» Passage provided
Unwrapping gifts. The everyday gifts that are easily missed. That's what a group of us do with Emily at Chatting at the Sky on Tuesdays.
Today, Emily writes "So whether you are in the midst of the mess, surrounded by the lovely or interrupted by things unexpected, I encourage you to pause and consider the gift, whatever it might be."
So, I sit here. And ponder. What is the gift to unwrap today? Am I in the midst of the mess? Yes. There are lots of things I'm not on top of right now. Not even close to on top of. My housework. Organization at home. Wish I was about three weeks further along in my work at church than I am. Emotionally, it's been less than smooth lately, and that colors everything else. I have moments of feeling really fragile.
In the midst, am I surrounded by the lovely? Yes. YES. My husband's kisses comfort. My kids' smiles light up my days. My friends are patient with me and make me laugh. I am allowed to be who I am right now--even though I'm not at my best. Everyone who loves me holds out Hope in front of me.
Have I been interrupted by things unexpected? Yes. My car clicks instead of starts. Snow delays change plans. But even in emotional fragility, I know the unexpected factors in life are only unexpected by me, not Him--and in reality, are often part of the (big G) Good. As my car sits sadly quiet in my garage, I skim Facebook status updates as I wait for my ride to work. And the unexpected jumps out at me. A friend's update says this:
"The Lord will guide you always; He will satisfy your needs in a sun-scorched land and will strengthen your frame. You will be like a well-watered garden, like a spring whose waters never fail."Is. 58:11
His Word falls on my soul. He will guide. He will satisfy. He will water. He will never fail.
And I thank Him for my need. It is making me keenly aware of my dependence on the only One who can truly satisfy and who will not fail me. My fragility is my gift today...for without it, I may just forget that I'm leaning on Him all the time.

» Exercise requirements
In the reflection on everyday gifts, list every sentence beginning with "He will" in the writer's response right after the quoted verse.

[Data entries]
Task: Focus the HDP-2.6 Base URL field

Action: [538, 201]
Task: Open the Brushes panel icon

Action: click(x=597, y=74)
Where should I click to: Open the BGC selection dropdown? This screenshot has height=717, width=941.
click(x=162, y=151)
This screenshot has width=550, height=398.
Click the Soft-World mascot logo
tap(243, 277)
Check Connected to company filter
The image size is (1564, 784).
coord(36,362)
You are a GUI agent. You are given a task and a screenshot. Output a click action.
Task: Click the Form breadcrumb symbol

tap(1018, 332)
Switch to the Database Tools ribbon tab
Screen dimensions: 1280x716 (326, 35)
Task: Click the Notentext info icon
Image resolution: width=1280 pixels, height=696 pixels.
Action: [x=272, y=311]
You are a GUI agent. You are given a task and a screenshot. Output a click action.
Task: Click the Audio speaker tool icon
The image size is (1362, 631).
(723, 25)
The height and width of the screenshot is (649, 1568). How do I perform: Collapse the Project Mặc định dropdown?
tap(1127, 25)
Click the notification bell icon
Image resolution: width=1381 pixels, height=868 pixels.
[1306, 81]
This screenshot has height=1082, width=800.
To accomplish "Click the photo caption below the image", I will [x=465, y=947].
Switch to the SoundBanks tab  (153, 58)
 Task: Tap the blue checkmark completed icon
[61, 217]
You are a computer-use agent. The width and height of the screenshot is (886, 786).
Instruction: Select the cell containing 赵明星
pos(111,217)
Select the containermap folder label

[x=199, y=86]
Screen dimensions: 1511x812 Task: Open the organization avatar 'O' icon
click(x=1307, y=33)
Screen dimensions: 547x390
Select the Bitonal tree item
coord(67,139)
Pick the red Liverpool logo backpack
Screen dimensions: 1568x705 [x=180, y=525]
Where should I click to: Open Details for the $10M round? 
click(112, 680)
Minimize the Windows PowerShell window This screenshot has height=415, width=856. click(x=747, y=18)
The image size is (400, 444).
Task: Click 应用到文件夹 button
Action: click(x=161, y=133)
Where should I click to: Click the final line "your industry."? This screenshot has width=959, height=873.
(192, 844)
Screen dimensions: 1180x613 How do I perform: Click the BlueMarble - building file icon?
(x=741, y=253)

» Output below
He will guide.
He will satisfy.
He will water.
He will never fail.